Real-world vision based applications require fine-grained classification for various area of interest like e-commerce, mobile applications, warehouse management, etc. where reducing the severity of mistakes and improving the classification accuracy is of utmost importance. This paper proposes a method to boost fine-grained classification through a hierarchical approach via learnable independent query embeddings. This is achieved through a classification network that uses coarse class predictions to improve the fine class accuracy in a stage-wise sequential manner. We exploit the idea of hierarchy to learn query embeddings that are scalable across all levels, thus making this a relevant approach even for extreme classification where we have a large number of classes. The query is initialized with a weighted Eigen image calculated from training samples to best represent and capture the variance of the object. We introduce transformer blocks to fuse intermediate layers at which query attention happens to enhance the spatial representation of feature maps at different scales. This multi-scale fusion helps improve the accuracy of small-size objects. We propose a two-fold approach for the unique representation of learnable queries. First, at each hierarchical level, we leverage cluster based loss that ensures maximum separation between inter-class query embeddings and helps learn a better (query) representation in higher dimensional spaces.

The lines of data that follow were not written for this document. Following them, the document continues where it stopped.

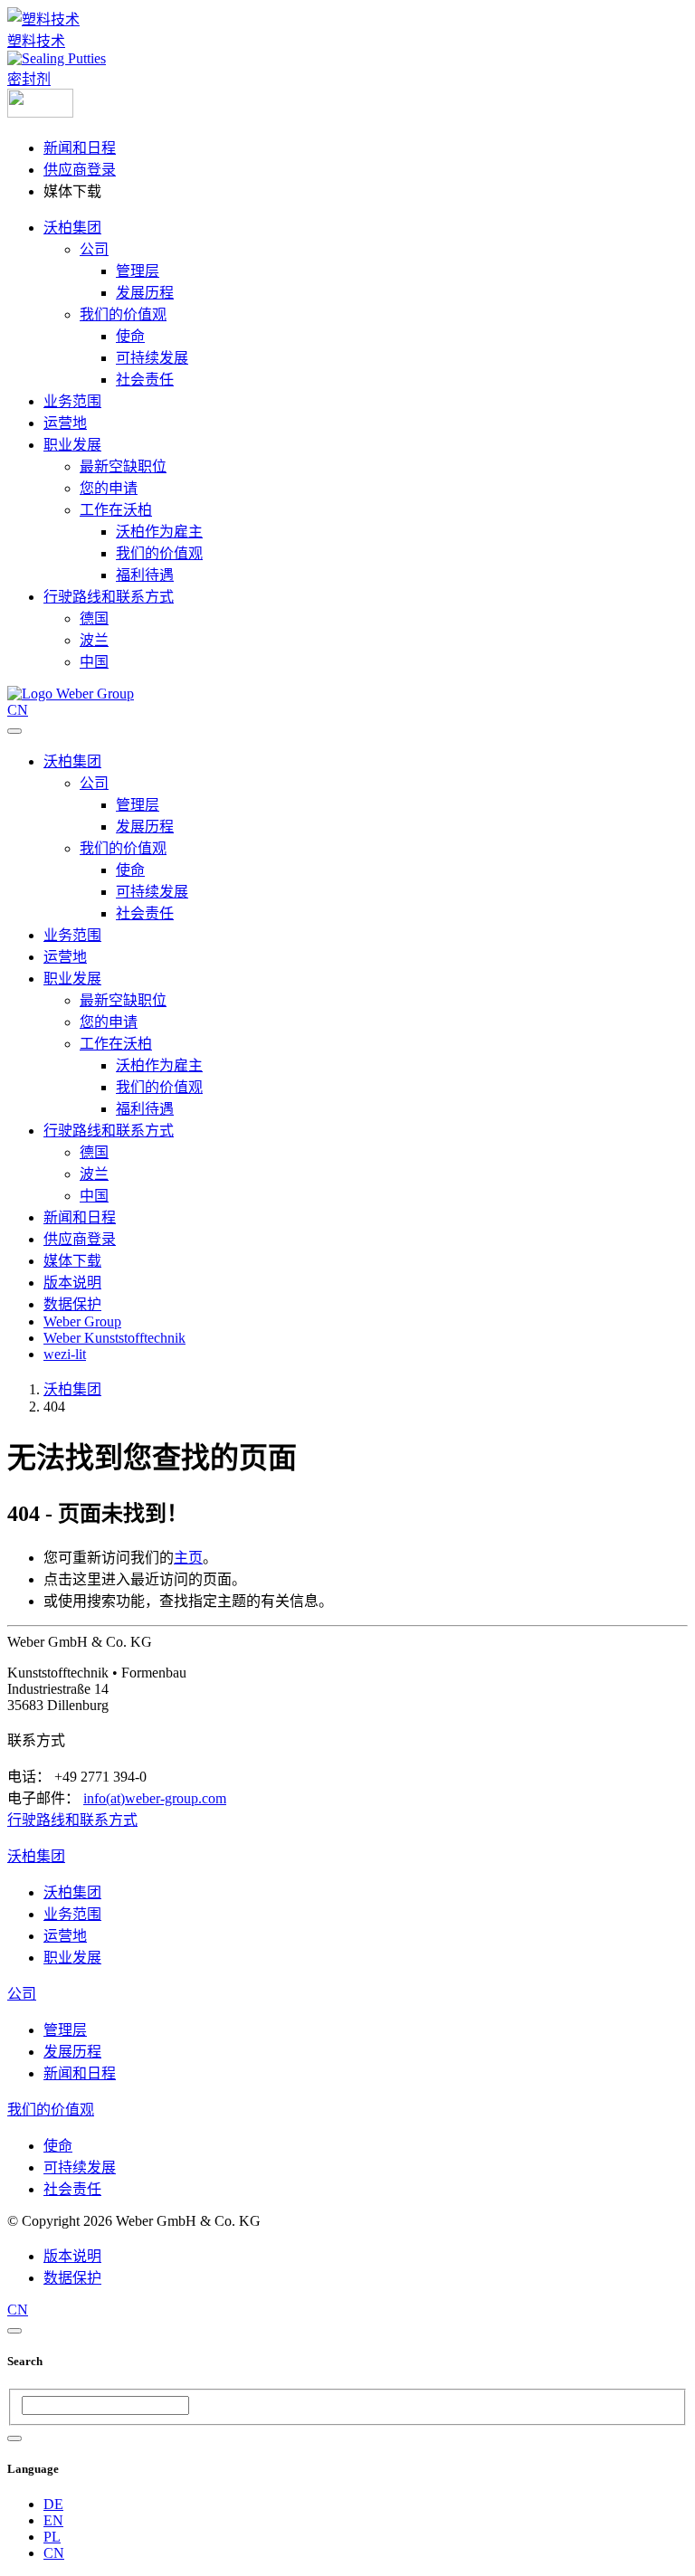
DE (53, 2504)
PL (52, 2536)
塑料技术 (36, 41)
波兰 (94, 640)
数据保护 (72, 1304)
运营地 (65, 423)
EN (53, 2520)
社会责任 (145, 379)
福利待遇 (145, 575)
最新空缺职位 (123, 466)
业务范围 (72, 401)
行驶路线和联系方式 (108, 596)
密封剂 (29, 79)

Second, we fuse coarse level queries with finer level queries weighted by a learned scale factor. We additionally introduce a novel block called Cross Attention on Multi-level queries with Prior (CAMP) Block that helps reduce error propagation from coarse level to finer level, which is a common problem in all hierarchical classifiers. Our method is able to outperform the existing methods with an improvement of ~11% at the fine-grained classification.

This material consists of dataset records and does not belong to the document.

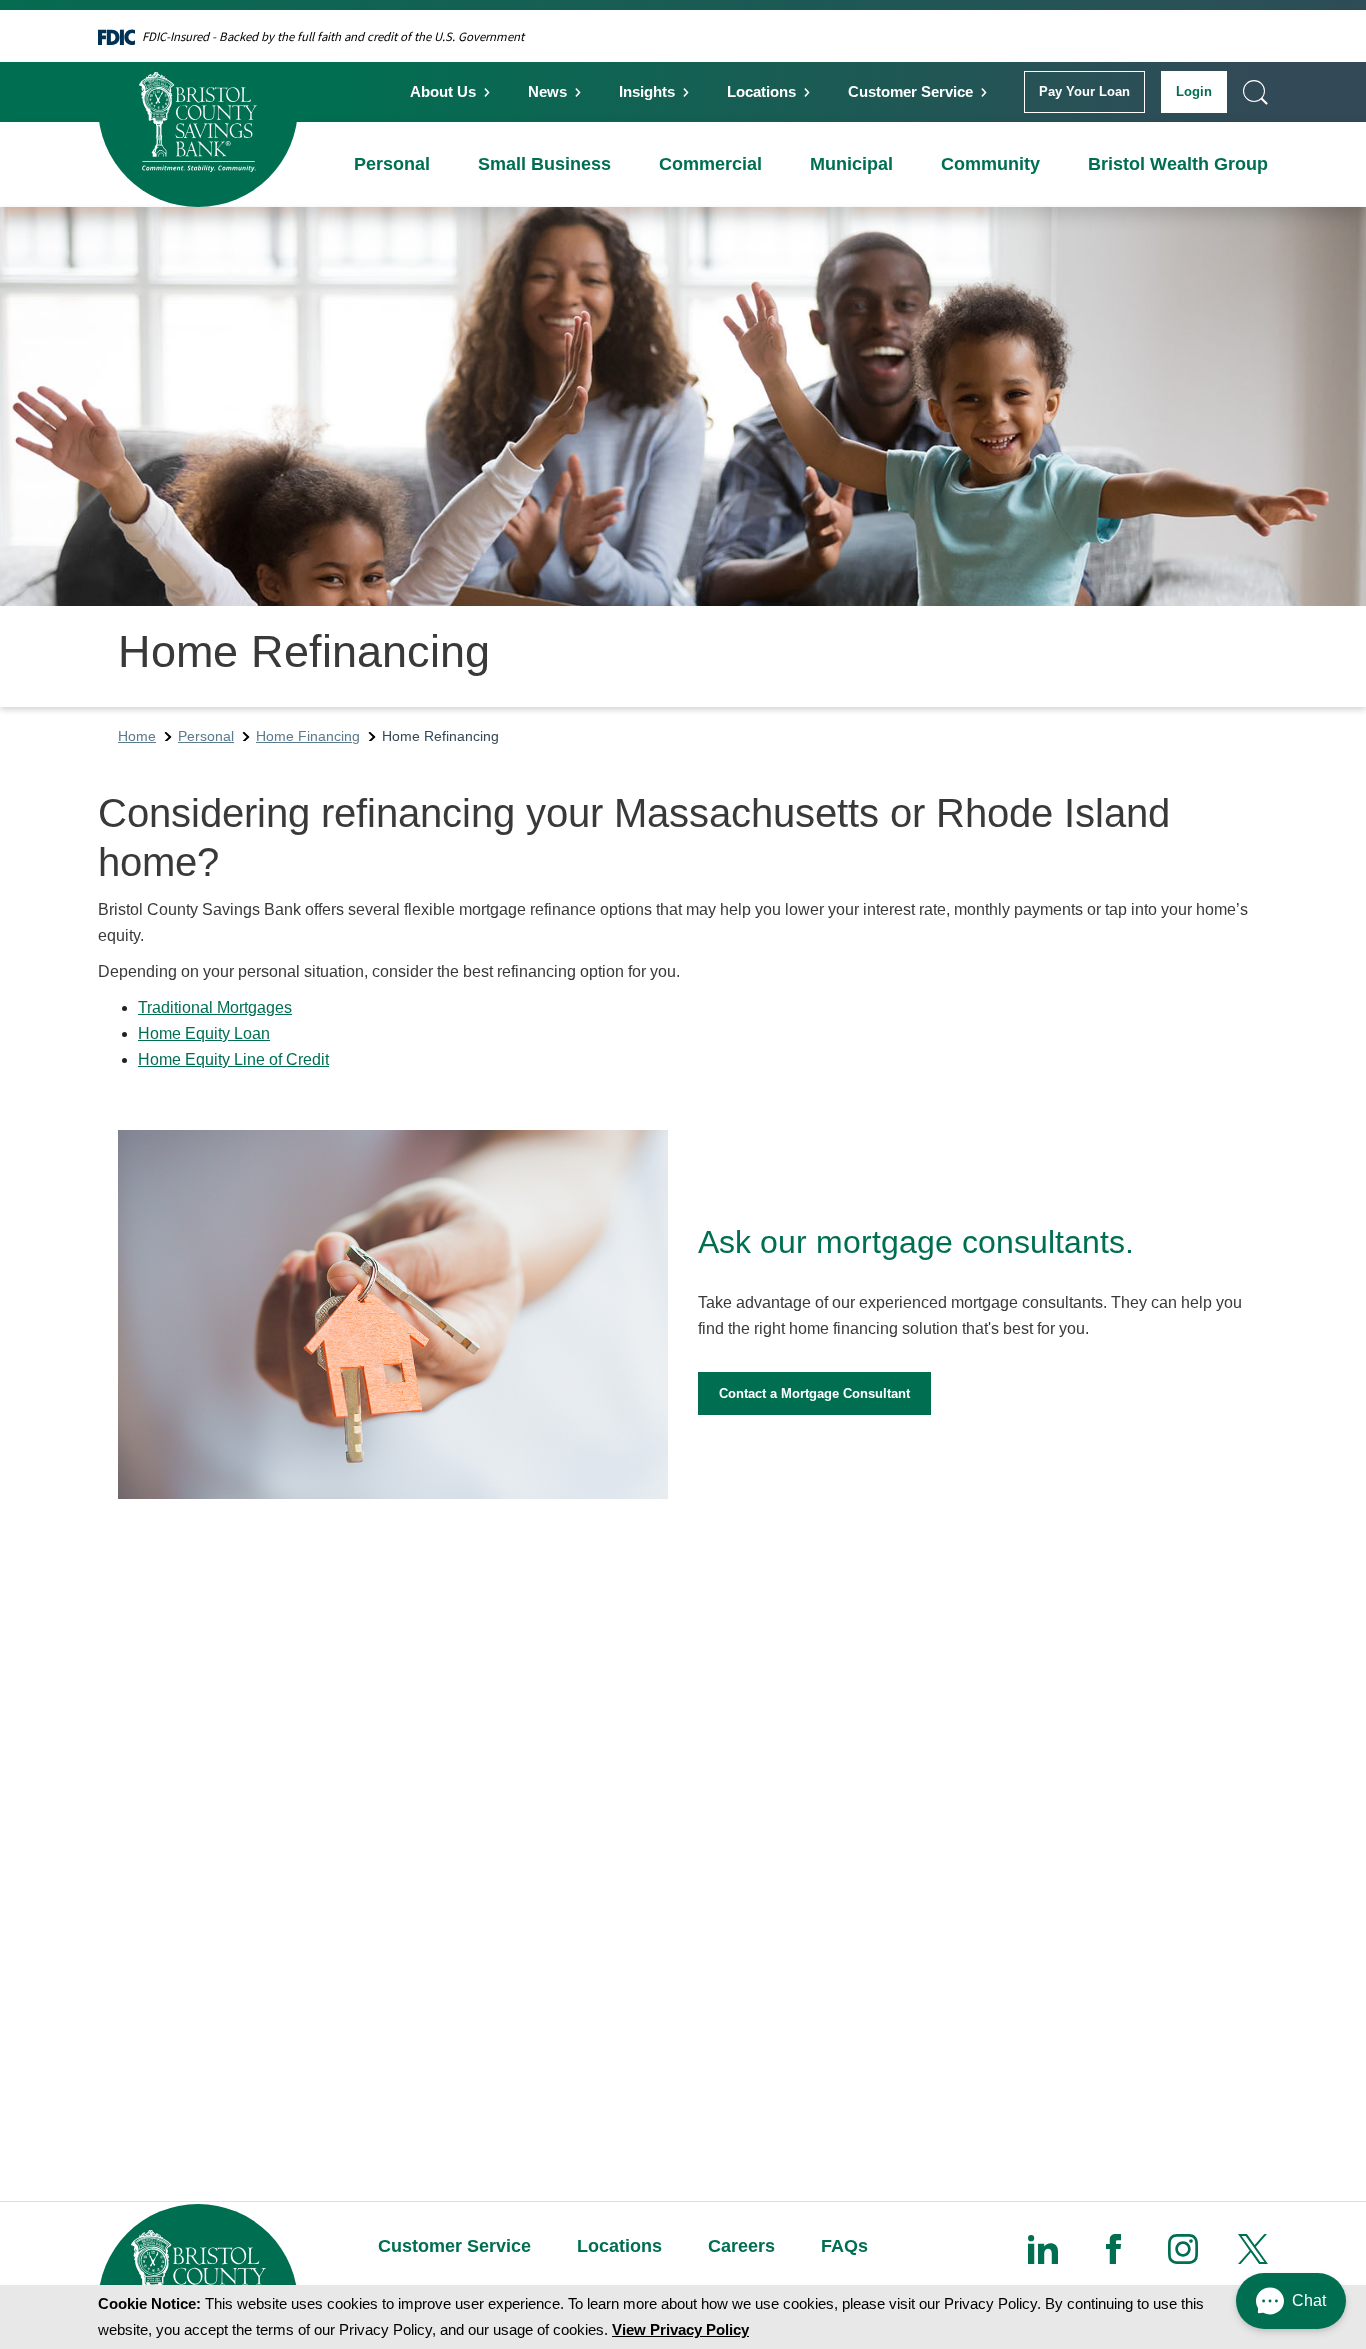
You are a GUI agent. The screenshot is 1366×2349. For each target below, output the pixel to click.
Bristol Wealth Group (1178, 164)
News (547, 91)
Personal (392, 164)
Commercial (710, 164)
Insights (647, 91)
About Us (443, 91)
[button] (1291, 2301)
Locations (761, 91)
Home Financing (308, 736)
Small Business (544, 164)
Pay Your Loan (1084, 91)
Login (1194, 91)
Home (137, 736)
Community (990, 164)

翻译：现实世界中基于视觉的应用需要对各类感兴趣区域（如电子商务、移动应用、仓库管理等）进行细粒度分类，其中降低错误严重性并提升分类精度至关重要。本文提出一种通过可学习独立查询嵌入的分层方法来增强细粒度分类性能。该方法通过分类网络以逐阶段顺序方式利用粗粒度类别预测提升细粒度类别精度。我们利用层级概念学习可跨所有层级扩展的查询嵌入，从而使其在包含大量类别的极端分类场景下仍具适用性。查询向量采用从训练样本中计算的加权特征图像初始化，以最佳表征并捕获目标的方差特性。我们引入Transformer模块来融合查询注意力发生的中间层，以增强不同尺度特征图的空间表征能力。这种多尺度融合有助于提升小尺寸目标的分类精度。针对可学习查询的唯一表征，我们提出双管齐下的方法：首先，在每个层级中利用基于聚类的损失函数确保跨类别查询嵌入间的最大分离度，从而在高维空间学习更优的查询表征；其次，将粗粒度层级查询与经可学习缩放因子加权的细粒度层级查询进行融合。此外，我们创新性地提出基于先验的多级查询交叉注意力模块（CAMP），该模块能有效减少层级分类器中常见的粗粒度向细粒度层级传播的错误问题。本方法在细粒度分类任务上相较现有方法实现了约11%的性能提升。